Lana e Luna contaram sobre aquilo que os homens querem; Lana dizia que as esposas deveriam ser alegres, respeitosas e prestarem-se bonitas, já Luna revirava os olhos, falando que as esposas deveriam ter responsabilidades, domesticidade e prestarem respeito. Para a princesa, tudo que contavam eram rótulos, era um manual de instruções, um papel prescrito de regras que deveriam ser seguidas minuciosamente.
— Mas ele não… Ele só poderá me amar se eu seguir estas condutas? — ela indagava.
No final do dia, as vozes de suas primas ainda ecoavam em sua cabeça como ruídos incessantes. Quando se pôs defronte à sua estante, notara a realidade. Nos livros, as pessoas se apoiavam e os homens amavam as mulheres como elas são, sem necessidade de doutrinas ou adornos, numa fantasia só deles e num amor independente.
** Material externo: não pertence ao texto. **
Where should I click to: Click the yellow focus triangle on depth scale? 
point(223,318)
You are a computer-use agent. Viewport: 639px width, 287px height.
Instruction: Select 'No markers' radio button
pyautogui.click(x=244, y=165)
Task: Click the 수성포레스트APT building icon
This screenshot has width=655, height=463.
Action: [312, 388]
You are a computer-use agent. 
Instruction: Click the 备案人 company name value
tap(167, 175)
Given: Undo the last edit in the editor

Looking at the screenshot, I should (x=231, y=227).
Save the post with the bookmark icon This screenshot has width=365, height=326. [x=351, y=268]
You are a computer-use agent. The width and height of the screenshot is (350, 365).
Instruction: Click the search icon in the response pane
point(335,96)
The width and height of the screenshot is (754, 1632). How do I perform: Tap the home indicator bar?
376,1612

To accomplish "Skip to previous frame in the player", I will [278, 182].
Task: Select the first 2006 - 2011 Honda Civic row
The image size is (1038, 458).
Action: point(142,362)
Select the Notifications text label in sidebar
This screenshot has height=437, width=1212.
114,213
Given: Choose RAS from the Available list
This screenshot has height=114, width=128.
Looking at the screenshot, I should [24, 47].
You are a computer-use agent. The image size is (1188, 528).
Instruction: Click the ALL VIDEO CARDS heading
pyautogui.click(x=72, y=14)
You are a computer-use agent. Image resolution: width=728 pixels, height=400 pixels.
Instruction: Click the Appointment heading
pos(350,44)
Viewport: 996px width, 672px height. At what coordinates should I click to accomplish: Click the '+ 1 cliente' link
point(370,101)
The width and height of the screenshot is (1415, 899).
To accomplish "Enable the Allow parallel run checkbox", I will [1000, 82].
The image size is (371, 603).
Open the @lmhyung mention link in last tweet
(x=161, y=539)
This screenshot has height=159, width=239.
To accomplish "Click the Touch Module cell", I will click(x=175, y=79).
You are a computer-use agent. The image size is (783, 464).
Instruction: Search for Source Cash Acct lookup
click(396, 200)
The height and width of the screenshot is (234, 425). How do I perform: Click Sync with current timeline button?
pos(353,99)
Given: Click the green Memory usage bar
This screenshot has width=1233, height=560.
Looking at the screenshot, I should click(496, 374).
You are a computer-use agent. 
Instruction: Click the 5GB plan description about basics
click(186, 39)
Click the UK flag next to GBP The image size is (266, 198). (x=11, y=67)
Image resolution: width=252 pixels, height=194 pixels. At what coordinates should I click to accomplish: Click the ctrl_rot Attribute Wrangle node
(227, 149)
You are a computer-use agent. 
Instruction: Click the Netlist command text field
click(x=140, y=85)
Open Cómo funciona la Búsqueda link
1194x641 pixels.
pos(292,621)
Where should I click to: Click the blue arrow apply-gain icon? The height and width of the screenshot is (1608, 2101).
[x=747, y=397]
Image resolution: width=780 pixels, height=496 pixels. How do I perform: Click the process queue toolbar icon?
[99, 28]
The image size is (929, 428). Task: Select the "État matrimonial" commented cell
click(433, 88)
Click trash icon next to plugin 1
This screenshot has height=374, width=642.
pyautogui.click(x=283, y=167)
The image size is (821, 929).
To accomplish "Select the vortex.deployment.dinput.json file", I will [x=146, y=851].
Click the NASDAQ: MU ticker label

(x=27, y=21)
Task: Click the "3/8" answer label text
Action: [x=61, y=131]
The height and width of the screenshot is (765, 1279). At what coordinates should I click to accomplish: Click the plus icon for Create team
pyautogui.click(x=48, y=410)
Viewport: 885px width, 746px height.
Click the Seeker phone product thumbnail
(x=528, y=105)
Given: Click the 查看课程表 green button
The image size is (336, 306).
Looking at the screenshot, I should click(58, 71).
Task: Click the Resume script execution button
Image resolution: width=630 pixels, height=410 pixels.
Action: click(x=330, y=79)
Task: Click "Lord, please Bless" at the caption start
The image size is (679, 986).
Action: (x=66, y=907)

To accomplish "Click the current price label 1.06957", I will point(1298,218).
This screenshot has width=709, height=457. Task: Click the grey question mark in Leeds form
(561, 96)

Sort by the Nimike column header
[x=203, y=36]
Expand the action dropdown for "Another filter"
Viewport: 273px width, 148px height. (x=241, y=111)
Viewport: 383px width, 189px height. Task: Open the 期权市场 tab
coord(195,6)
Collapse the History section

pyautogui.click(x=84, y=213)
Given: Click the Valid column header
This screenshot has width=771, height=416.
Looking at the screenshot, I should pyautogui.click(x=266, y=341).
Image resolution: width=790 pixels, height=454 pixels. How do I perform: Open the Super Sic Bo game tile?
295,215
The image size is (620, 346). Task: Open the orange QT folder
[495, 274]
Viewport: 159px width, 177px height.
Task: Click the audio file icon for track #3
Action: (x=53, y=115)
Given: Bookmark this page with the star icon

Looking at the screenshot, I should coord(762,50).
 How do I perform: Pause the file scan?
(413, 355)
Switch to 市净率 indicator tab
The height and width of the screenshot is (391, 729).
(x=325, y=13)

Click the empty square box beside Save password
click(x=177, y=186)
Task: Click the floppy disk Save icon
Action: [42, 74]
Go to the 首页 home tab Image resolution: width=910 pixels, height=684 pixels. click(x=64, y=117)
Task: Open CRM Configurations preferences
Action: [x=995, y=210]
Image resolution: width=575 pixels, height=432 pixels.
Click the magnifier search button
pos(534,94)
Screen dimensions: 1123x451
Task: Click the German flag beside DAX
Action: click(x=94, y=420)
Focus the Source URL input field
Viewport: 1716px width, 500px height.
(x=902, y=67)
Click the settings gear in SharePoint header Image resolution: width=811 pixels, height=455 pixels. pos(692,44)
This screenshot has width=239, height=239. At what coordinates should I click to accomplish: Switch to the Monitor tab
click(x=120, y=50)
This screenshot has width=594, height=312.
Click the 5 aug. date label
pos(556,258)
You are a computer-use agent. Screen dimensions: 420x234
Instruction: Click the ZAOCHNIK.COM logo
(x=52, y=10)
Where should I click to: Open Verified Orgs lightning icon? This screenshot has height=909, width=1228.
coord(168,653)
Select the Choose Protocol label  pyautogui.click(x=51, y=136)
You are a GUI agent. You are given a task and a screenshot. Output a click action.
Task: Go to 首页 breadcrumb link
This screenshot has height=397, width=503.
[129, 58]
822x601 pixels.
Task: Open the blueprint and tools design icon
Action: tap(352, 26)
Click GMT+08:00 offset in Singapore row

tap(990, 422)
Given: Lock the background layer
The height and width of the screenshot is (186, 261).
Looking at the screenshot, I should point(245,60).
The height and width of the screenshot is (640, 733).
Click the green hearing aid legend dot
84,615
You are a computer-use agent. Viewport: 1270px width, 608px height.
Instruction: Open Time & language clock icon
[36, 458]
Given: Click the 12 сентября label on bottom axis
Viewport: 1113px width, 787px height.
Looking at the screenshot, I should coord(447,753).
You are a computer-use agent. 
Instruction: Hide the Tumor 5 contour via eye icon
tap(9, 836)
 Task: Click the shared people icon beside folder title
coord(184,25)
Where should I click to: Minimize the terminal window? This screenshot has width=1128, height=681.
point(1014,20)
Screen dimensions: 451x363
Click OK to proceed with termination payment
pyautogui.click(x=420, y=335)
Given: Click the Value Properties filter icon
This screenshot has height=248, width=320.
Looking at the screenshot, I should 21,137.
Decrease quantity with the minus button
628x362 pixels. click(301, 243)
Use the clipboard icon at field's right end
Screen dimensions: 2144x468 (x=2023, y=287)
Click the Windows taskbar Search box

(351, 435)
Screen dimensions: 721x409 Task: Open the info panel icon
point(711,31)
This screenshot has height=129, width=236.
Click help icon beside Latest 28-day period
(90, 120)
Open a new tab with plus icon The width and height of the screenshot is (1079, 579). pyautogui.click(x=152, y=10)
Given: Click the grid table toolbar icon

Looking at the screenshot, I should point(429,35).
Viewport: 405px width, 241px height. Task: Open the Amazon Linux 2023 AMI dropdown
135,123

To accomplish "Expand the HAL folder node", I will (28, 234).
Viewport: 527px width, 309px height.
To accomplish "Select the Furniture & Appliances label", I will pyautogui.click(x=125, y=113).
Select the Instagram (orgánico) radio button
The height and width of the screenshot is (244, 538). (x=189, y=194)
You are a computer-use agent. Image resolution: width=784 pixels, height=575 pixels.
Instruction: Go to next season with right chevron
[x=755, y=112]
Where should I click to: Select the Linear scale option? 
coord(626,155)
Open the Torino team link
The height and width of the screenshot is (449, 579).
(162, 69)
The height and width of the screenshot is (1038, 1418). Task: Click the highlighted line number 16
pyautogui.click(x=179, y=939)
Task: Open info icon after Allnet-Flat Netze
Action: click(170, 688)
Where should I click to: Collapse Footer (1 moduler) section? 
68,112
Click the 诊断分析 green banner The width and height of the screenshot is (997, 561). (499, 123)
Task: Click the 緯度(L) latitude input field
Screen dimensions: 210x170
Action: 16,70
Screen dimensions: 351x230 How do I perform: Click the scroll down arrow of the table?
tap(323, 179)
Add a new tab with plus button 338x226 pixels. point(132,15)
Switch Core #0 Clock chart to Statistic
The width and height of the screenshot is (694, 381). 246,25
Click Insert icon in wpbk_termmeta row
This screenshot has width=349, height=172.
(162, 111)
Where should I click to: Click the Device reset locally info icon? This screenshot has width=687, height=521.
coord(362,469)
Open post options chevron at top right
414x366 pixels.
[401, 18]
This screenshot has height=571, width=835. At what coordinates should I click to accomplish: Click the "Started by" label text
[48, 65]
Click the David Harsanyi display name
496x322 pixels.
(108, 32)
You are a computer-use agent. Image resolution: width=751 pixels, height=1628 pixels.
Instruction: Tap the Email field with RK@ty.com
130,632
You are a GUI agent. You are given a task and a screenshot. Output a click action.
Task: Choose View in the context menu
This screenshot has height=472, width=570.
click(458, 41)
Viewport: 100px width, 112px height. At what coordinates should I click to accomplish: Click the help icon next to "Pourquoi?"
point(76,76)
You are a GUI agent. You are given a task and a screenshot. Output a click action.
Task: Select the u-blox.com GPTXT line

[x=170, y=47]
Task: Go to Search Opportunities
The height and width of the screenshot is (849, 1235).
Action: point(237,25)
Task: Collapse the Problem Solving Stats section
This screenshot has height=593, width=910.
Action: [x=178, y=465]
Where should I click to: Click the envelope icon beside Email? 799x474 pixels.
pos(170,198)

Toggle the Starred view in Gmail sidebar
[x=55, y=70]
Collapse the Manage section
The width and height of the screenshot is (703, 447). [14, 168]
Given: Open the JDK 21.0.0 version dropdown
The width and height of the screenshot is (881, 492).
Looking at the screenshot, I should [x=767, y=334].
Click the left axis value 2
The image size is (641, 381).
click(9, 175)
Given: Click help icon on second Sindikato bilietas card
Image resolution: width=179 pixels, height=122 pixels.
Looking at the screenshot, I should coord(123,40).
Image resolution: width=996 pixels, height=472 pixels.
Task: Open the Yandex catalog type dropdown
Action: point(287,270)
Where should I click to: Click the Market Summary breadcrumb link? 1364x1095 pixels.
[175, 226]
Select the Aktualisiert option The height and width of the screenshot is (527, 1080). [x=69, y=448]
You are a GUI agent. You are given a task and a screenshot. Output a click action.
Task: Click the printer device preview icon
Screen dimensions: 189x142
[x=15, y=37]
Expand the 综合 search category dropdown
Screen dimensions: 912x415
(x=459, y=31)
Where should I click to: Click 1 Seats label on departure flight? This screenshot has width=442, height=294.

Nos livros, os motivos eram desprovidos de esclarecimentos, e perto do que suas primas disseram, soavam como um paradoxo. Se por acaso sonhasse com alguém que não lhe pedisse mudanças, pensaria em tal sonho como uma tarefa impossível e se entristeceria, então apenas lhe disse a si mesma: “Espero que o destino seja bondoso comigo”.
Após essa ponderação, tomou-lhe o passo a passear pelos corredores, percebia que mal tinha visto o interno do navio. E enquanto encarava novamente os mesmos quadros, olhava para frente ao notar outro caminhar junto ao seu. Era Sofia.
Ela trajava-se casual, usava um simples vestido de algodão de palheta verde, enquanto passava pelo corredor, encontrava a presença de Evangeline, esta que, por um par de segundos, cogitara perguntar à Sofia se seria uma boa esposa.